=== Work required ===
Whenever "will" occurs in a line of the material, list that line.

◇ ◇ ◇ ◇

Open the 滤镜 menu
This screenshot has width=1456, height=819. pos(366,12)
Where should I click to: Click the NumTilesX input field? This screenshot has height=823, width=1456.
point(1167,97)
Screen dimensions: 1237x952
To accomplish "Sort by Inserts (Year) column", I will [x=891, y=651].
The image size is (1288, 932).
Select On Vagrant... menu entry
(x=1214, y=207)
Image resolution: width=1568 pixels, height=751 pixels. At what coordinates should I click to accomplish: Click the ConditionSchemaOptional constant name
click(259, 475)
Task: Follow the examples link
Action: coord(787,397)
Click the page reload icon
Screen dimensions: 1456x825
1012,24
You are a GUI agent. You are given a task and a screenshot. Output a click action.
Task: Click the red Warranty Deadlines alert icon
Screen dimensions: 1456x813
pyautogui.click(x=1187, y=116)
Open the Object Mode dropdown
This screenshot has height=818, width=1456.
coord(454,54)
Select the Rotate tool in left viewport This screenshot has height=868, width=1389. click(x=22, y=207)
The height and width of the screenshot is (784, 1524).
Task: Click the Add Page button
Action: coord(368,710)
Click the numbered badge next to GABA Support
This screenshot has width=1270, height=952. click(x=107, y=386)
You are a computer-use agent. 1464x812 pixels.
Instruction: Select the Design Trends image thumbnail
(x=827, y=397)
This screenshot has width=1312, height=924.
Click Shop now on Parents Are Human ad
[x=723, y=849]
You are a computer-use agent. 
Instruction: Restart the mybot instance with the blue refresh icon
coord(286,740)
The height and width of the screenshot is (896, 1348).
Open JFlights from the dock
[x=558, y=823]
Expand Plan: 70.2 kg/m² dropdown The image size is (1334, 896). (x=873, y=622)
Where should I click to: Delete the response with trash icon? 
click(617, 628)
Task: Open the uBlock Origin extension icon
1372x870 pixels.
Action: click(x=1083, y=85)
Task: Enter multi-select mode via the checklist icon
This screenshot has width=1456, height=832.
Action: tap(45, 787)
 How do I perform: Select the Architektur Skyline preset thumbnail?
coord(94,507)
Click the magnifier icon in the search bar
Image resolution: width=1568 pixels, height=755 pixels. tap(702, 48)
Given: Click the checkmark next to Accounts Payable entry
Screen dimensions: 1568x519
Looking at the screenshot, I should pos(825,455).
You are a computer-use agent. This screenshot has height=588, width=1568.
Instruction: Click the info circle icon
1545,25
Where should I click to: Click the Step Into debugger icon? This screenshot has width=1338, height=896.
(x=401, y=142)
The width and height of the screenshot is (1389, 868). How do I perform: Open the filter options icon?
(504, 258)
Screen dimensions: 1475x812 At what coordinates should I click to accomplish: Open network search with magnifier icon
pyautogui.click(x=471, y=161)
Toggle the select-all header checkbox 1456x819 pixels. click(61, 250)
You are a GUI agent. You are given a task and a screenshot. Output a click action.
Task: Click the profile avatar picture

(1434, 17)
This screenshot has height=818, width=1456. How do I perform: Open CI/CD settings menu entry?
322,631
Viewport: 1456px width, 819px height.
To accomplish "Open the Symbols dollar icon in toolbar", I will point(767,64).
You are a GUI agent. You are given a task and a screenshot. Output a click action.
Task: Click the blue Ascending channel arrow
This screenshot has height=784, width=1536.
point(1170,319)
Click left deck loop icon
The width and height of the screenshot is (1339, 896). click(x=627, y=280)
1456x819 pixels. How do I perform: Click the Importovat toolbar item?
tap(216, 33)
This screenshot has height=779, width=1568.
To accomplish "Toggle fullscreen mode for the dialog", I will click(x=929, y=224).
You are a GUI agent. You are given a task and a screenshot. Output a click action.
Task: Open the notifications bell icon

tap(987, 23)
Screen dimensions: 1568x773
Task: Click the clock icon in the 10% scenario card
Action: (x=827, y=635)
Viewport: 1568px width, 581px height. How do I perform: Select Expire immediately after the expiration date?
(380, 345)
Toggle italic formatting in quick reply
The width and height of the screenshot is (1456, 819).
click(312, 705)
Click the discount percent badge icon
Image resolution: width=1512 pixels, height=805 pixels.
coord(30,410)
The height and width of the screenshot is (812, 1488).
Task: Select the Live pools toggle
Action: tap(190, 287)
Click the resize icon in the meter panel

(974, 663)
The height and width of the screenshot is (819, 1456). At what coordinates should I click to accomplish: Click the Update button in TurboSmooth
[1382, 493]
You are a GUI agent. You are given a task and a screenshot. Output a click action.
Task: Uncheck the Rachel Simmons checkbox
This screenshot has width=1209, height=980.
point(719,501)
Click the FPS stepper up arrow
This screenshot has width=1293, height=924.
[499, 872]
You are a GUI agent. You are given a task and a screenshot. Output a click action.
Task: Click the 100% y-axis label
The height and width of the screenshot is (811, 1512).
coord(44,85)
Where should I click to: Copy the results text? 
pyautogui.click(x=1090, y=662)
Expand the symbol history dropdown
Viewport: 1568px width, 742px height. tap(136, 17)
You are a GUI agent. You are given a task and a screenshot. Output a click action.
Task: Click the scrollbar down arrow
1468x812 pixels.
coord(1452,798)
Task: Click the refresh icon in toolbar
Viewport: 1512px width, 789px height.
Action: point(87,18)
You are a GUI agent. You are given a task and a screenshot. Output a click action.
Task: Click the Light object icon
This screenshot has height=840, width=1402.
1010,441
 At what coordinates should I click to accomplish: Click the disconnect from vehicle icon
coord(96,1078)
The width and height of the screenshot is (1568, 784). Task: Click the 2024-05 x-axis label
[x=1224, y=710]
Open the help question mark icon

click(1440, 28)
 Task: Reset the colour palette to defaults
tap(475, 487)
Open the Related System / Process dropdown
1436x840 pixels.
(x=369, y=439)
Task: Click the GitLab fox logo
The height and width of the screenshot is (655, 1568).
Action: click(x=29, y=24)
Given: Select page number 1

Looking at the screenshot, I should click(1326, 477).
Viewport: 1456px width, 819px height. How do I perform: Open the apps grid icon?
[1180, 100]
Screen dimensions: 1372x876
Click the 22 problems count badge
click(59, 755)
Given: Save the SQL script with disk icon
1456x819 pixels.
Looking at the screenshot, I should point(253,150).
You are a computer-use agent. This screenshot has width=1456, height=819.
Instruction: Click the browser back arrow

◇ ◇ ◇ ◇

=== Exercise response ===
To accomplish "Sort by Inserts (Year) column", I will [x=891, y=651].
To accomplish "Open the Symbols dollar icon in toolbar", I will point(767,64).
To accomplish "Toggle fullscreen mode for the dialog", I will click(x=929, y=224).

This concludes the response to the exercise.